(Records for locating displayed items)

------------

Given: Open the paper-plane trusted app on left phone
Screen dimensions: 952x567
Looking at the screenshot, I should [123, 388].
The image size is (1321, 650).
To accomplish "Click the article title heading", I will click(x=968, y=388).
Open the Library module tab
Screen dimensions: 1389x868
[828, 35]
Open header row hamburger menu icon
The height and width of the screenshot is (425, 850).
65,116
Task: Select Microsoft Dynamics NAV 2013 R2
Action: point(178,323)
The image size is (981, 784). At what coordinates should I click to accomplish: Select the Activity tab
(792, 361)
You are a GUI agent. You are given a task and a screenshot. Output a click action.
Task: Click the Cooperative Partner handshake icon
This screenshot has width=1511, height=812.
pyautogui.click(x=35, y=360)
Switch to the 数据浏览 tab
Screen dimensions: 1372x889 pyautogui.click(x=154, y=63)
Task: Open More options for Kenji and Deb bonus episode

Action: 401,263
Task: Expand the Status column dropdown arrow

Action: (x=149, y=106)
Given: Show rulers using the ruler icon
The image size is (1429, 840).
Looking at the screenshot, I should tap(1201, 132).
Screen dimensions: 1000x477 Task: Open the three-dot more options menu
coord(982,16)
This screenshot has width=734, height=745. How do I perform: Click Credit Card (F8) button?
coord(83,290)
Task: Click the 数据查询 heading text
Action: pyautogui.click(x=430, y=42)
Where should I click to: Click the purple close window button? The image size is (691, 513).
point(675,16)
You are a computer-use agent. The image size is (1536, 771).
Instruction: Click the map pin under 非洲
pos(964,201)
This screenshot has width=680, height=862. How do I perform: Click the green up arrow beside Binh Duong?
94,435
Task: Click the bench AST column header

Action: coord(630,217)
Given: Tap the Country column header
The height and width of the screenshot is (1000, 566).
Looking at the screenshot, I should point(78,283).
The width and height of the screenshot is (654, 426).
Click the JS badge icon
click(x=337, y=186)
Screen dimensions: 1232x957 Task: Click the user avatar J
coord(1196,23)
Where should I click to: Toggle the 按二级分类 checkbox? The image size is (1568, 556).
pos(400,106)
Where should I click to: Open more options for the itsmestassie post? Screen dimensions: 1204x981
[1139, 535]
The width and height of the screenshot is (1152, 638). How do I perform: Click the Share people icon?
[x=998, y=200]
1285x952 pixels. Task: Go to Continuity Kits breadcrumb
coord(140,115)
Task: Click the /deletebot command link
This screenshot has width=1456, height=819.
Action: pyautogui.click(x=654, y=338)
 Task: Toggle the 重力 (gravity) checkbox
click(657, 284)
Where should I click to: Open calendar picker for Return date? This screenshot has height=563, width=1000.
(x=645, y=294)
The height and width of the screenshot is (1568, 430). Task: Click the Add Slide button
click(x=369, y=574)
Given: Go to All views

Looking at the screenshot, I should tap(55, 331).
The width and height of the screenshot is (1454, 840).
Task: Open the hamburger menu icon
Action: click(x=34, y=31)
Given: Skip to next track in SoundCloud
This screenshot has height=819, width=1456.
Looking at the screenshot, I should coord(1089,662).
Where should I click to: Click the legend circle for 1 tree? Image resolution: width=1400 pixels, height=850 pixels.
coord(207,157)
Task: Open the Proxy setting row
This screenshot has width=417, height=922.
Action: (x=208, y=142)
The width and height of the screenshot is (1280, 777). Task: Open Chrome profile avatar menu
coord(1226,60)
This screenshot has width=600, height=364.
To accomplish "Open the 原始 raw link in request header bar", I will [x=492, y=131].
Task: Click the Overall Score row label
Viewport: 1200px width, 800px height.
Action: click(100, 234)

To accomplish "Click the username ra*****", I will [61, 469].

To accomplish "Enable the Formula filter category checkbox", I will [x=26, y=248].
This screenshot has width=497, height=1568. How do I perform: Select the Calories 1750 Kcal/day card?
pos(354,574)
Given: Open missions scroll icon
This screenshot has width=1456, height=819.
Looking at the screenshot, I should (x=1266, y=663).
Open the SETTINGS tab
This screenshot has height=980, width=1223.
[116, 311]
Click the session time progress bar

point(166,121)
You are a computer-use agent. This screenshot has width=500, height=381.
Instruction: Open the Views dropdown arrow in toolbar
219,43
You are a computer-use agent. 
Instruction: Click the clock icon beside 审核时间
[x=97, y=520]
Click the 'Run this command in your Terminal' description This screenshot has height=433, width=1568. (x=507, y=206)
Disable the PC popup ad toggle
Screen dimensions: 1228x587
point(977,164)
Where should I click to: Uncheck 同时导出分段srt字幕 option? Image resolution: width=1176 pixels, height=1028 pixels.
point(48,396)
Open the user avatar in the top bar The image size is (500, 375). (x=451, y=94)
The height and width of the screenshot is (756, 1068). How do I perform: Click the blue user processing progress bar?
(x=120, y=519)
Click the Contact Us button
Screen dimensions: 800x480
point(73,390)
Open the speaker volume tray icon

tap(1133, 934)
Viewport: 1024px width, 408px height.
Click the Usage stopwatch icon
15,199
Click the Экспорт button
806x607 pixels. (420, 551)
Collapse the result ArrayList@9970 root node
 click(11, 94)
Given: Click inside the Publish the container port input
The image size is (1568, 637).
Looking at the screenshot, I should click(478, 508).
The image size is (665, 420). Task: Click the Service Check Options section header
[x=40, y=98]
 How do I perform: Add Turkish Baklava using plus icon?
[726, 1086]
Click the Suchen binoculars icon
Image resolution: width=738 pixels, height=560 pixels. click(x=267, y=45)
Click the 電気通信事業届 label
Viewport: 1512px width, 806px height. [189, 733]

------------

**Aim:**
Express every line of the data above as a JSON list of strings, one string per line, leaving out blank lines.

**Final result:**
[
  "Given: Open the paper-plane trusted app on left phone",
  "Screen dimensions: 952x567",
  "Looking at the screenshot, I should [123, 388].",
  "The image size is (1321, 650).",
  "To accomplish \"Click the article title heading\", I will click(x=968, y=388).",
  "Open the Library module tab",
  "Screen dimensions: 1389x868",
  "[828, 35]",
  "Open header row hamburger menu icon",
  "The height and width of the screenshot is (425, 850).",
  "65,116",
  "Task: Select Microsoft Dynamics NAV 2013 R2",
  "Action: point(178,323)",
  "The image size is (981, 784). At what coordinates should I click to accomplish: Select the Activity tab",
  "(792, 361)",
  "You are a GUI agent. You are given a task and a screenshot. Output a click action.",
  "Task: Click the Cooperative Partner handshake icon",
  "This screenshot has width=1511, height=812.",
  "pyautogui.click(x=35, y=360)",
  "Switch to the 数据浏览 tab",
  "Screen dimensions: 1372x889 pyautogui.click(x=154, y=63)",
  "Task: Open More options for Kenji and Deb bonus episode",
  "Action: 401,263",
  "Task: Expand the Status column dropdown arrow",
  "Action: (x=149, y=106)",
  "Given: Show rulers using the ruler icon",
  "The image size is (1429, 840).",
  "Looking at the screenshot, I should tap(1201, 132).",
  "Screen dimensions: 1000x477 Task: Open the three-dot more options menu",
  "coord(982,16)",
  "This screenshot has width=734, height=745. How do I perform: Click Credit Card (F8) button?",
  "coord(83,290)",
  "Task: Click the 数据查询 heading text",
  "Action: pyautogui.click(x=430, y=42)",
  "Where should I click to: Click the purple close window button? The image size is (691, 513).",
  "point(675,16)",
  "You are a computer-use agent. The image size is (1536, 771).",
  "Instruction: Click the map pin under 非洲",
  "pos(964,201)",
  "This screenshot has width=680, height=862. How do I perform: Click the green up arrow beside Binh Duong?",
  "94,435",
  "Task: Click the bench AST column header",
  "Action: coord(630,217)",
  "Given: Tap the Country column header",
  "The height and width of the screenshot is (1000, 566).",
  "Looking at the screenshot, I should point(78,283).",
  "The width and height of the screenshot is (654, 426).",
  "Click the JS badge icon",
  "click(x=337, y=186)",
  "Screen dimensions: 1232x957 Task: Click the user avatar J",
  "coord(1196,23)",
  "Where should I click to: Toggle the 按二级分类 checkbox? The image size is (1568, 556).",
  "pos(400,106)",
  "Where should I click to: Open more options for the itsmestassie post? Screen dimensions: 1204x981",
  "[1139, 535]",
  "The width and height of the screenshot is (1152, 638). How do I perform: Click the Share people icon?",
  "[x=998, y=200]",
  "1285x952 pixels. Task: Go to Continuity Kits breadcrumb",
  "coord(140,115)",
  "Task: Click the /deletebot command link",
  "This screenshot has width=1456, height=819.",
  "Action: pyautogui.click(x=654, y=338)",
  " Task: Toggle the 重力 (gravity) checkbox",
  "click(657, 284)",
  "Where should I click to: Open calendar picker for Return date? This screenshot has height=563, width=1000.",
  "(x=645, y=294)",
  "The height and width of the screenshot is (1568, 430). Task: Click the Add Slide button",
  "click(x=369, y=574)",
  "Given: Go to All views",
  "Looking at the screenshot, I should tap(55, 331).",
  "The width and height of the screenshot is (1454, 840).",
  "Task: Open the hamburger menu icon",
  "Action: click(x=34, y=31)",
  "Given: Skip to next track in SoundCloud",
  "This screenshot has height=819, width=1456.",
  "Looking at the screenshot, I should coord(1089,662).",
  "Where should I click to: Click the legend circle for 1 tree? Image resolution: width=1400 pixels, height=850 pixels.",
  "coord(207,157)",
  "Task: Open the Proxy setting row",
  "This screenshot has width=417, height=922.",
  "Action: (x=208, y=142)",
  "The width and height of the screenshot is (1280, 777). Task: Open Chrome profile avatar menu",
  "coord(1226,60)",
  "This screenshot has width=600, height=364.",
  "To accomplish \"Open the 原始 raw link in request header bar\", I will [x=492, y=131].",
  "Task: Click the Overall Score row label",
  "Viewport: 1200px width, 800px height.",
  "Action: click(100, 234)",
  "To accomplish \"Click the username ra*****\", I will [61, 469].",
  "To accomplish \"Enable the Formula filter category checkbox\", I will [x=26, y=248].",
  "This screenshot has width=497, height=1568. How do I perform: Select the Calories 1750 Kcal/day card?",
  "pos(354,574)",
  "Given: Open missions scroll icon",
  "This screenshot has width=1456, height=819.",
  "Looking at the screenshot, I should (x=1266, y=663).",
  "Open the SETTINGS tab",
  "This screenshot has height=980, width=1223.",
  "[116, 311]",
  "Click the session time progress bar",
  "point(166,121)",
  "You are a computer-use agent. This screenshot has width=500, height=381.",
  "Instruction: Open the Views dropdown arrow in toolbar",
  "219,43",
  "You are a computer-use agent. ",
  "Instruction: Click the clock icon beside 审核时间",
  "[x=97, y=520]",
  "Click the 'Run this command in your Terminal' description This screenshot has height=433, width=1568. (x=507, y=206)",
  "Disable the PC popup ad toggle",
  "Screen dimensions: 1228x587",
  "point(977,164)",
  "Where should I click to: Uncheck 同时导出分段srt字幕 option? Image resolution: width=1176 pixels, height=1028 pixels.",
  "point(48,396)",
  "Open the user avatar in the top bar The image size is (500, 375). (x=451, y=94)",
  "The height and width of the screenshot is (756, 1068). How do I perform: Click the blue user processing progress bar?",
  "(x=120, y=519)",
  "Click the Contact Us button",
  "Screen dimensions: 800x480",
  "point(73,390)",
  "Open the speaker volume tray icon",
  "tap(1133, 934)",
  "Viewport: 1024px width, 408px height.",
  "Click the Usage stopwatch icon",
  "15,199",
  "Click the Экспорт button",
  "806x607 pixels. (420, 551)",
  "Collapse the result ArrayList@9970 root node",
  " click(11, 94)",
  "Given: Click inside the Publish the container port input",
  "The image size is (1568, 637).",
  "Looking at the screenshot, I should click(478, 508).",
  "The image size is (665, 420). Task: Click the Service Check Options section header",
  "[x=40, y=98]",
  " How do I perform: Add Turkish Baklava using plus icon?",
  "[726, 1086]",
  "Click the Suchen binoculars icon",
  "Image resolution: width=738 pixels, height=560 pixels. click(x=267, y=45)",
  "Click the 電気通信事業届 label",
  "Viewport: 1512px width, 806px height. [189, 733]"
]